## Direction:
Rewrite the listing from the line with "Privacy (745, 1342)" to the line with "Branding & Graphic Design (804, 1910)", both included, as a numbered list with any blank lines omitted.

## Entries supplied:
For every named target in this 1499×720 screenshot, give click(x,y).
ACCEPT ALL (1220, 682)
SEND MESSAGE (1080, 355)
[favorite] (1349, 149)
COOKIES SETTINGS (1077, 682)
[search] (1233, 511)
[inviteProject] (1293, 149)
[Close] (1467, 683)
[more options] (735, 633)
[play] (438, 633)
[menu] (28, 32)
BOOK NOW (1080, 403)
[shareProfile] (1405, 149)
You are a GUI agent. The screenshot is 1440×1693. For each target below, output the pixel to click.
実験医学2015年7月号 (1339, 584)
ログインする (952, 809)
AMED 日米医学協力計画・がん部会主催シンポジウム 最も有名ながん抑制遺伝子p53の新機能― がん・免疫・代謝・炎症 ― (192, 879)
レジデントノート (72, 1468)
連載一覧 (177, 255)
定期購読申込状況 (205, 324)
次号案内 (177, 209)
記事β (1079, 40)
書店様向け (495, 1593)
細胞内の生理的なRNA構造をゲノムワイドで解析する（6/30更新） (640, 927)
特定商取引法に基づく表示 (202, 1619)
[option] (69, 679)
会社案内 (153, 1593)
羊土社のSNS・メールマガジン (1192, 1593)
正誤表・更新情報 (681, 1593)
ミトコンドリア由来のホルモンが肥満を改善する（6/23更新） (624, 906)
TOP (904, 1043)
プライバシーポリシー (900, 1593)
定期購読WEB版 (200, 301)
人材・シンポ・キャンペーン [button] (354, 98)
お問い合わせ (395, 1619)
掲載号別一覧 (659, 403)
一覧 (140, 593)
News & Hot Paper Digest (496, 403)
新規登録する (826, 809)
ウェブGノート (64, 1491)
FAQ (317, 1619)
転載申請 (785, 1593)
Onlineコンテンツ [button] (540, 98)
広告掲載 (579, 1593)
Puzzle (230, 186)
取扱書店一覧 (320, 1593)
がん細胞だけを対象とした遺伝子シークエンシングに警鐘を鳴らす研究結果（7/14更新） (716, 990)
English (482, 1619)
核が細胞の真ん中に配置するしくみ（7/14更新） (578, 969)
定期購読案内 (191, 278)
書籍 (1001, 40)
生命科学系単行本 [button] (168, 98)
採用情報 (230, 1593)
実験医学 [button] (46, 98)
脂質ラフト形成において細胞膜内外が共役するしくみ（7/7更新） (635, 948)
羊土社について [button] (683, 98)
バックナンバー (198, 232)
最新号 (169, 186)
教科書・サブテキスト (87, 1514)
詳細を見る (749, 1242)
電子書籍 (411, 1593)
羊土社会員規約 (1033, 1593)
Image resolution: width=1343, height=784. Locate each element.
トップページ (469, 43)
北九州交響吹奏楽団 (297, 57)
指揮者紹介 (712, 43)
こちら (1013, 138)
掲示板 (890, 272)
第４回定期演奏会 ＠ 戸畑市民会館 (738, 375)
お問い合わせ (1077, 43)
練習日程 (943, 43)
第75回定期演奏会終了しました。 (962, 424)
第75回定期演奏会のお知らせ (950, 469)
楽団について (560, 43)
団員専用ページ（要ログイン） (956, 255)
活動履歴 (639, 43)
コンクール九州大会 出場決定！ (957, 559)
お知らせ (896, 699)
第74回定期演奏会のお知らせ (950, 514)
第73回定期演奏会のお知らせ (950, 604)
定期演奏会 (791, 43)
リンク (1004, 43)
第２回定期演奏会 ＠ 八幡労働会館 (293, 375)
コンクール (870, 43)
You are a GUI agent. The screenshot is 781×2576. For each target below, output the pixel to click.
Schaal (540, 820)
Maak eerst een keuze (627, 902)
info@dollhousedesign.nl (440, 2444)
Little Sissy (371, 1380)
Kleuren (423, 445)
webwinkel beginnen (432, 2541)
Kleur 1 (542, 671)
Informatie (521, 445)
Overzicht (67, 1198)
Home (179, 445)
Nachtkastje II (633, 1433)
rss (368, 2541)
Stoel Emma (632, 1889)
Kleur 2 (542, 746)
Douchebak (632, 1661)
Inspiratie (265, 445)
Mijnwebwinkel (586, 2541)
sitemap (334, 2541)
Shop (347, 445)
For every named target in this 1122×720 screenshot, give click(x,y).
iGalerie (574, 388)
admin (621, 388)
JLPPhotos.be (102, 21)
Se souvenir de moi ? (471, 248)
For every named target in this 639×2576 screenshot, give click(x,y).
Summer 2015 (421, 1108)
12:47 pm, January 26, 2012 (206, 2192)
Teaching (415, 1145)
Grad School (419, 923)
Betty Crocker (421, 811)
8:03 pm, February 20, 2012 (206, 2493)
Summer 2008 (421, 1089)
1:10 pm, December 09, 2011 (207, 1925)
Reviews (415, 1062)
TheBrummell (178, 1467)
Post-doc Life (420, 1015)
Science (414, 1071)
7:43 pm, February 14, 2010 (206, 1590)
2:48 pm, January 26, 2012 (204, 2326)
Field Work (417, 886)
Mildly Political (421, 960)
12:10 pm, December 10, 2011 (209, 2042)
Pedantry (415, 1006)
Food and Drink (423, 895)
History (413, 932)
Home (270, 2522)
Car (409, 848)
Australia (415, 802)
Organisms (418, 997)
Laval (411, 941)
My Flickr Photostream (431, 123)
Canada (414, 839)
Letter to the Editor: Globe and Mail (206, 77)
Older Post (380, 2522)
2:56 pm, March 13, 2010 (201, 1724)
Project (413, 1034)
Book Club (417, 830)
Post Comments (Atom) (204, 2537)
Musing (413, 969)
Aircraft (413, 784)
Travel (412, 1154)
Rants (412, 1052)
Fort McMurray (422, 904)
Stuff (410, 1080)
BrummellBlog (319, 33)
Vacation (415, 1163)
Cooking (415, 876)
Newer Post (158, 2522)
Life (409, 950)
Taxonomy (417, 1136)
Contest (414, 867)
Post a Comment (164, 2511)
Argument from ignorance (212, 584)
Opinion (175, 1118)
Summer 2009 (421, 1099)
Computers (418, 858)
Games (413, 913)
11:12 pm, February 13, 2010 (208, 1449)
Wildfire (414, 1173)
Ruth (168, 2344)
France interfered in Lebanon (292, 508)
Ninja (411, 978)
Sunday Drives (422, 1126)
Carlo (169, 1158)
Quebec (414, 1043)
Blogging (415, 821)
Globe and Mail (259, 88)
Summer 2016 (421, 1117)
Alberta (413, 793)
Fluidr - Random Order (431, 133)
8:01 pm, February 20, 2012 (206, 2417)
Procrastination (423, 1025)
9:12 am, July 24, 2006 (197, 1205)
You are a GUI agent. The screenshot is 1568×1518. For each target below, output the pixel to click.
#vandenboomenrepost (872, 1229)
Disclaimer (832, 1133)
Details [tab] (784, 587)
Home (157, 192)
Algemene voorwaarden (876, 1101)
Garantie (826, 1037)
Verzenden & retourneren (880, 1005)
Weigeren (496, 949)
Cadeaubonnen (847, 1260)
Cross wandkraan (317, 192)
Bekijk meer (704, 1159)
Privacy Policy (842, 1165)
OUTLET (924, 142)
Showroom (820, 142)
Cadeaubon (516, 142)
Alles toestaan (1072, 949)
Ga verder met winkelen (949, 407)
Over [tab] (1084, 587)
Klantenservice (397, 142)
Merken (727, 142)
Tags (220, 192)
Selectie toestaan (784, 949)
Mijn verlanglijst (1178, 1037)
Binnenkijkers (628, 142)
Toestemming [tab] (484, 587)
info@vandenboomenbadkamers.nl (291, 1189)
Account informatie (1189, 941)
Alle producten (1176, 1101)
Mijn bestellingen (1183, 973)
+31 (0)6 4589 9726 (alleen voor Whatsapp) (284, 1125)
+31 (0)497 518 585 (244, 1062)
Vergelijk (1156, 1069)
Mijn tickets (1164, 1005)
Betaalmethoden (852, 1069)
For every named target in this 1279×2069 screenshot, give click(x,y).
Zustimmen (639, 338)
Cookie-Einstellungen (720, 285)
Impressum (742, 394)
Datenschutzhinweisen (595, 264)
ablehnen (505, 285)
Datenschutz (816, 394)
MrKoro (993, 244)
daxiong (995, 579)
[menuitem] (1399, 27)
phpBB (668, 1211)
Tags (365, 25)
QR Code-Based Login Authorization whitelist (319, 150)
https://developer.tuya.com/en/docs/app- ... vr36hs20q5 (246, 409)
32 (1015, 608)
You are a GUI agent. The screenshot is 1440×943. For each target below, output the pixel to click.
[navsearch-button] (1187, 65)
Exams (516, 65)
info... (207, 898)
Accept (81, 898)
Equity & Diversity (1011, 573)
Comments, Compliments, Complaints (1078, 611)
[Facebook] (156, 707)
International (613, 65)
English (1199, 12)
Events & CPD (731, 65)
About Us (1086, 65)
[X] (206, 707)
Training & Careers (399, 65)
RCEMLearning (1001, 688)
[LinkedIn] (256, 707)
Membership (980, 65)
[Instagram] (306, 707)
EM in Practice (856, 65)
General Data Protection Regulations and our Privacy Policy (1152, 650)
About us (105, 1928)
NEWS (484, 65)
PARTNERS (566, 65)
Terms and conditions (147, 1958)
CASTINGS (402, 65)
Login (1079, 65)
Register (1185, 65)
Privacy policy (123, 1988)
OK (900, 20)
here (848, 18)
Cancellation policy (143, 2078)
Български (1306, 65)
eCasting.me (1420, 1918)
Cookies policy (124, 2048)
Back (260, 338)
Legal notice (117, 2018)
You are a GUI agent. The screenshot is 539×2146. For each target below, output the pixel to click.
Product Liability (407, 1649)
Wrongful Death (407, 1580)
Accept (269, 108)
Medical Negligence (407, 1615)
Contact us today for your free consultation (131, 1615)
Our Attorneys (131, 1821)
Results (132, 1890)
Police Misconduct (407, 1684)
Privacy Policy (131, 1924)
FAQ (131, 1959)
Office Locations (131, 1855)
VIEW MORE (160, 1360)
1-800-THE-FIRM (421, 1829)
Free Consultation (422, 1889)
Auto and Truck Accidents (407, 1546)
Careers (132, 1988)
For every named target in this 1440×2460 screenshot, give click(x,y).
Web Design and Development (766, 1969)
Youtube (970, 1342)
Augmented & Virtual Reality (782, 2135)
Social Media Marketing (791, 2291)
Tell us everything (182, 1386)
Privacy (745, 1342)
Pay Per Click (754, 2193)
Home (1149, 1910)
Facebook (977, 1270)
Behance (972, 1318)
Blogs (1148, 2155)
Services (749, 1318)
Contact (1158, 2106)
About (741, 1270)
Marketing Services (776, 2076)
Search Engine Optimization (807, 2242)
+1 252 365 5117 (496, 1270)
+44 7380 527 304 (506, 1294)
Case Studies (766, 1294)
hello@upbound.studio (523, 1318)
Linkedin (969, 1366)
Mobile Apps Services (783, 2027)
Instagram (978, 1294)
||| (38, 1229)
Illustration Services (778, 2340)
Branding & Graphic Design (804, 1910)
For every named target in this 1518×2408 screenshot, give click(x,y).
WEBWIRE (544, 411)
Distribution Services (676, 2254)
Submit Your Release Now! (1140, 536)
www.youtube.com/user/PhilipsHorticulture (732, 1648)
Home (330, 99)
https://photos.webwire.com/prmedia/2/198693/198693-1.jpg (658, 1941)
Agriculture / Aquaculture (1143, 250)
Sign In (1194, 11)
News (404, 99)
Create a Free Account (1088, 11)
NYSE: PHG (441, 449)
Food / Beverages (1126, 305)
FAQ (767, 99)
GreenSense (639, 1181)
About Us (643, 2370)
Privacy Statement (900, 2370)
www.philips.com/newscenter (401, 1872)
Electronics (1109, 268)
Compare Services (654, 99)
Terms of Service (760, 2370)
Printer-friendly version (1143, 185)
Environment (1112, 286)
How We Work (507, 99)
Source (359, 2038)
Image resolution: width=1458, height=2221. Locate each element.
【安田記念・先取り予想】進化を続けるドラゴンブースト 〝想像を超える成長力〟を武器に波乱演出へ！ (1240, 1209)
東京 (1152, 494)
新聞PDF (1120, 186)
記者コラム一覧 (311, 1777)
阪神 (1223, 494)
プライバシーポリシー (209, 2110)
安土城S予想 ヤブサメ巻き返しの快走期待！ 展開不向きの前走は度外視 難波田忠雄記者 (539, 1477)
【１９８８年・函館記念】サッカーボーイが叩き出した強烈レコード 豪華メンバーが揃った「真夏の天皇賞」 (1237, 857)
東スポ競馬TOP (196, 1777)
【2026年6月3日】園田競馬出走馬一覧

## Written response:
1. Privacy (745, 1342)
2. Pay Per Click (754, 2193)
3. Home (1149, 1910)
4. Facebook (977, 1270)
5. Behance (972, 1318)
6. Blogs (1148, 2155)
7. Services (749, 1318)
8. Contact (1158, 2106)
9. About (741, 1270)
10. Marketing Services (776, 2076)
11. Search Engine Optimization (807, 2242)
12. +1 252 365 5117 (496, 1270)
13. +44 7380 527 304 (506, 1294)
14. Case Studies (766, 1294)
15. hello@upbound.studio (523, 1318)
16. Linkedin (969, 1366)
17. Mobile Apps Services (783, 2027)
18. Instagram (978, 1294)
19. ||| (38, 1229)
20. Illustration Services (778, 2340)
21. Branding & Graphic Design (804, 1910)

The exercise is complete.